* _Text extract_

= = = =

## Semantic Search Tool Exploration - 09/01/2023
- Name the tool with the fastest speed

In [1]:
from annoy import AnnoyIndex
import numpy as np
import pandas as pd
import re
import pickle

from sentence_transformers import SentenceTransformer, util
import torch

pd.set_option('display.max_columns', None)

  from .autonotebook import tqdm as notebook_tqdm


In [2]:
# Load test data
df_service = pd.read_parquet('../../../2way_sms_data/all_service_data.parquet')
print(df_service.shape)

(14524269, 40)


In [3]:
np.random.seed(42)
sample_conv_ids = df_service['_id'].unique()[np.random.choice(df_service['_id'].unique().shape[0], 50000)]
df_service_sample = df_service[df_service['_id'].isin(sample_conv_ids)].copy()
print(df_service_sample.shape)
df_service_sample_outbound = df_service_sample[(df_service_sample['messageList.direction']=='outbound') & (df_service_sample['messageList.repName'].isin(['system', 'Billing Bot']))].reset_index(drop=True)
df_service_sample_inbound = df_service_sample[(df_service_sample['messageList.direction']=='inbound') & (~df_service_sample['messageList.body'].isnull())].reset_index(drop=True)

= = = =

* _Things to do_
(a) Check each statement against the semantic search notebook and answer yes or no, quoting the words that settle it: (i) the random seed is set to 42; (ii) the test data is read from a CSV file; (iii) the notebook imports torch.
(b) Substitute "sample data" for "test data" in the semantic search notebook, writing it out again starting with "from sentence_transformers import" and going on through "(14524269, 40)".
(c) Pick up the semantic search notebook after its last line and keep going.

* _Data excerpts_
= = = =

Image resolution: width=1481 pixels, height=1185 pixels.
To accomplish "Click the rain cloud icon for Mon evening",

= = = =

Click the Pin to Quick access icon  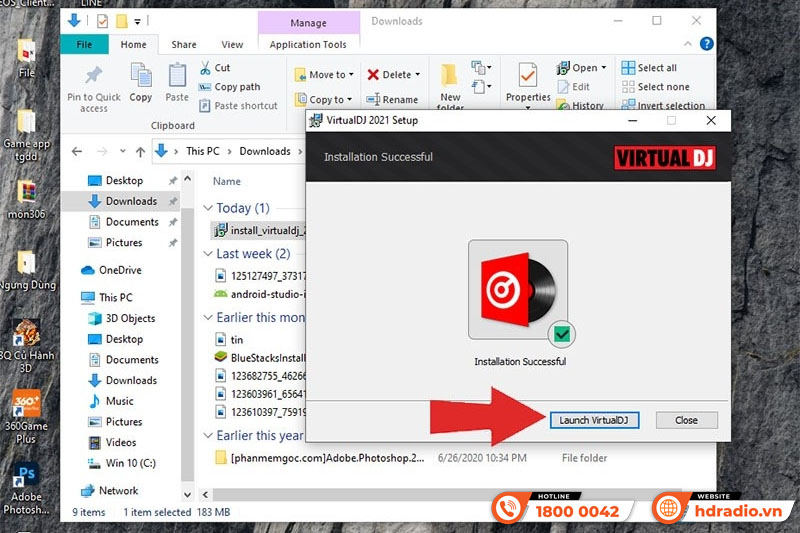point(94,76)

= = = =

* _Answer set_
(a)
(i) Yes: "np.random.seed(42)"
(ii) No: "pd.read_parquet('../../../2way_sms_data/all_service_data.parquet')"
(iii) Yes: "import torch"

(b)
from sentence_transformers import SentenceTransformer, util
import torch

pd.set_option('display.max_columns', None)

  from .autonotebook import tqdm as notebook_tqdm


In [2]:
# Load sample data
df_service = pd.read_parquet('../../../2way_sms_data/all_service_data.parquet')
print(df_service.shape)

(14524269, 40)

(c)
print(df_service_sample_outbound.shape, df_service_sample_inbound.shape)

(349657, 40)
(120565, 40) (137205, 40)


In [5]:
# Corpus with example sentences
corpus = df_service_sample_inbound['messageList.body'].tolist()

### SBERT
Reference: https://www.sbert.net/examples/applications/semantic-search/README.html

In [16]:
%%time
"""
This is a simple application for sentence embeddings: semantic search

We have a corpus with various sentences. Then, for a given query sentence,
we want to find the most similar sentence in this corpus.

This script outputs for various queries the top 5 most similar sentences in the corpus.
"""

embedder = SentenceTransformer('all-MiniLM-L6-v2')
corpus_embeddings = embedder.encode(corpus, batch_size=64, show_progress_bar=True, convert_to_tensor=True, normalize_embeddings=True)

with open('corpus_embeddings', 'wb') as pkl:
    pickle.dump(corpus_embeddings, pkl)

#with open('corpus_embeddings', 'rb') as pkl:
#    doc_embedding = pickle.load(pkl)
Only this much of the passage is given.